Por Randy Kennedy
A Sociedade Hispânica da América, a jóia solitária de um museu no norte de Manhattan, geralmente é visitada -quando é- por interessados em sua coleção de pinturas de Goya, El Greco e Velázquez reunida por seu fundador, o herdeiro de estradas de ferro e acadêmico Archer Milton Huntington. Mas a sociedade também possui uma das melhores bibliotecas do mundo de material relativo a Espanha, Portugal e Américas.
O acervo -cartas, romances, mapas, cartas de navegação, contratos de casamento (incluindo um de 1476 da filha mais velha de Fernando e Isabel), catecismos, tratados científicos e outros documentos que datam até do século 12- preenchem um andar enorme do museu.
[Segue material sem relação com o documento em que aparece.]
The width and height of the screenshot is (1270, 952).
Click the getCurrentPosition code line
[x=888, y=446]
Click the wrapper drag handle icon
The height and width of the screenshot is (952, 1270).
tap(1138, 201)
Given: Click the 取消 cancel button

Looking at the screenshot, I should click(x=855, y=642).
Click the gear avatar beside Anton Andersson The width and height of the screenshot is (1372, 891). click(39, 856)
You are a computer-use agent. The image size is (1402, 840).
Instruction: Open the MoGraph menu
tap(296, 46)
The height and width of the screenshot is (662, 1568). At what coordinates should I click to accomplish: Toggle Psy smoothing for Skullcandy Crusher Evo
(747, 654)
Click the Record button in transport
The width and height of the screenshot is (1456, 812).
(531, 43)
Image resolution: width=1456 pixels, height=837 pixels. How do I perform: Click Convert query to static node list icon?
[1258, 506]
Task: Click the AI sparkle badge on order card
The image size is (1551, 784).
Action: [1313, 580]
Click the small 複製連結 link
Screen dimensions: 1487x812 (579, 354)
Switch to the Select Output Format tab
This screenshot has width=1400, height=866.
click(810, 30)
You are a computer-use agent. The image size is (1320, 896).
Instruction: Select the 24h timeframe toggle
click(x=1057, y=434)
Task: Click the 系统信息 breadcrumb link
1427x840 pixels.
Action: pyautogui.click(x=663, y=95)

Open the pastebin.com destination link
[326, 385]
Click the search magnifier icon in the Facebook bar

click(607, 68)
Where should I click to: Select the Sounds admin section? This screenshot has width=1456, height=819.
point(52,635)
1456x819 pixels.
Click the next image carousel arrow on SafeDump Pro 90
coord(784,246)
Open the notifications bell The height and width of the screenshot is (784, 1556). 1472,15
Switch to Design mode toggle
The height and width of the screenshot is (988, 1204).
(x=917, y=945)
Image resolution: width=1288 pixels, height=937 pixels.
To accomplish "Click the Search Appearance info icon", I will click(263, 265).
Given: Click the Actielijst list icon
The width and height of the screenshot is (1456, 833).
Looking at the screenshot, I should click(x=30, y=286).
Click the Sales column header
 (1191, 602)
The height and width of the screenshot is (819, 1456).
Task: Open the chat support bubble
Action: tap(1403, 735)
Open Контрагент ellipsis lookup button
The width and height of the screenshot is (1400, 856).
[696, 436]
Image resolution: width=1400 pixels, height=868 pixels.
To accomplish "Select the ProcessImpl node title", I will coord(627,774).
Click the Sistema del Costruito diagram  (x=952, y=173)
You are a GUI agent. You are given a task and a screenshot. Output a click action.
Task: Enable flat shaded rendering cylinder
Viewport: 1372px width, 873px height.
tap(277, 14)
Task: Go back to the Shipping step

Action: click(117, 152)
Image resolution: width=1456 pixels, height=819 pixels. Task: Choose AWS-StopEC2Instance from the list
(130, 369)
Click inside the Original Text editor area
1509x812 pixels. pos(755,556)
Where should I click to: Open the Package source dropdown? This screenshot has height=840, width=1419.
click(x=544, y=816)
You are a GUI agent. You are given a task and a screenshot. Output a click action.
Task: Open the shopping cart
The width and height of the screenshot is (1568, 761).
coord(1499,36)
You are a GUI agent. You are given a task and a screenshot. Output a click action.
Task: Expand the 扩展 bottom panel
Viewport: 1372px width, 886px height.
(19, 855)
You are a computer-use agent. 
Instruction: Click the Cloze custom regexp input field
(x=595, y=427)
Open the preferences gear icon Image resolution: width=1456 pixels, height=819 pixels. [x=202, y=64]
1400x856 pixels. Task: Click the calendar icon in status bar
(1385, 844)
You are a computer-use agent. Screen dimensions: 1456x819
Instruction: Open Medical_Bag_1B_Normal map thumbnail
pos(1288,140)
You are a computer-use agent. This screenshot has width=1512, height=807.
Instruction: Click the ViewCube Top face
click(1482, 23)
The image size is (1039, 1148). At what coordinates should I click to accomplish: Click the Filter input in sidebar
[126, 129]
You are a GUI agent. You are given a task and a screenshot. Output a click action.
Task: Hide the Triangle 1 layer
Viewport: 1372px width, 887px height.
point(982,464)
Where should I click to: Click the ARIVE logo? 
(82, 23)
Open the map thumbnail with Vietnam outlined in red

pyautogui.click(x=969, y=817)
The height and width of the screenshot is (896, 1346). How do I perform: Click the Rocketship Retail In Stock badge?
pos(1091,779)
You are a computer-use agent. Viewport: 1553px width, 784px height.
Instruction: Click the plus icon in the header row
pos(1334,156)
Quando a artista francesa Dominique Gonzalez-Foerster visitou essas estantes no porão pela primeira vez, dois anos atrás, a impressão que a dominou imediatamente foi "essa sensação de Cidadão Kane, Xanadu", ela disse por telefone de Paris, onde vive e trabalha durante parte do ano. Sentada entre as prateleiras, ela começou a imaginar uma espécie de biblioteca paralela.
E, nos últimos meses, com a ajuda de uma equipe de pintores e dos bibliotecários da sociedade, criou uma. "Chronotopes & Dioramas", exposição de Gonzalez-Foerster que faz parte da parceria temporária da Dia Art Foundation com a Sociedade Hispânica, foi inaugurada recentemente em um espaço anexo à sociedade, em Nova York.
A obra apresenta uma fantasia meticulosa de uma biblioteca em que as prateleiras se tornaram obsoletas, e os livros, como exemplos de criaturas vivas, são exibidos em dioramas (vitrines) ilusionistas que lembram os do Museu Americano de História Natural dos EUA. Franz Kafka, J.G. Ballard, Adolfo Bioy Casares e Gertrude Stein se encontram agrupados nas profundezas do Atlântico Norte, como autores que Gonzalez-Foerster considera elos entre a Europa e as Américas.
Jorge Luis Borges e Roberto Bolaño se fazem companhia no deserto. E Paul Bowles, Elizabeth Bishop e o poeta brasileiro Oswald de Andrade estão classificados sob o tema tropical, com seus livros expostos em um diorama de floresta.
Embora Gonzalez-Foerster, 44, tenha nascido em Estrasburgo (França) e estudado em Grenoble (Suíça), há muito tempo é fascinada pela cultura sul-americana, especialmente a mistura tropical-modernista do Brasil, onde passa um semestre por ano.
Em sua obra, os livros são importantes conceitualmente e como uma espécie de matéria-prima, "quase como tijolos", como ela descreve, embora tijolos que parecem quase sencientes à maneira pós-moderna do texto liberto de seu autor. "Com uma biblioteca, você lentamente constrói uma autobiografia", disse.
Daniel Birnbaum, diretor artístico da Bienal de Veneza deste ano, escreveu que o que ela busca basicamente, na opinião dele, é criar "uma atmosfera que extrai a melancolia inerente nos objetos do mundo", objetos que perderam o significado por conta do excesso de definição. "Na obra de Gonzalez-Foerster, o gênero não parece mais relevante", ele concluiu.
Gonzalez-Foerster sugeriu que uma maneira de pensar seu trabalho é como o de um escritor. E a exposição na Sociedade Hispânica é a tentativa de escrever sua ideia de uma biblioteca que existe por seus próprios meios, como Borges fez com as palavras. "Sempre quis ser escritora, mas escrever é muito difícil para mim", ela disse. "Aos poucos aceitei a ideia de uma espécie de literatura expandida, poder-se-ia dizer. Por isso, para mim isto é tão excitante quanto escrever."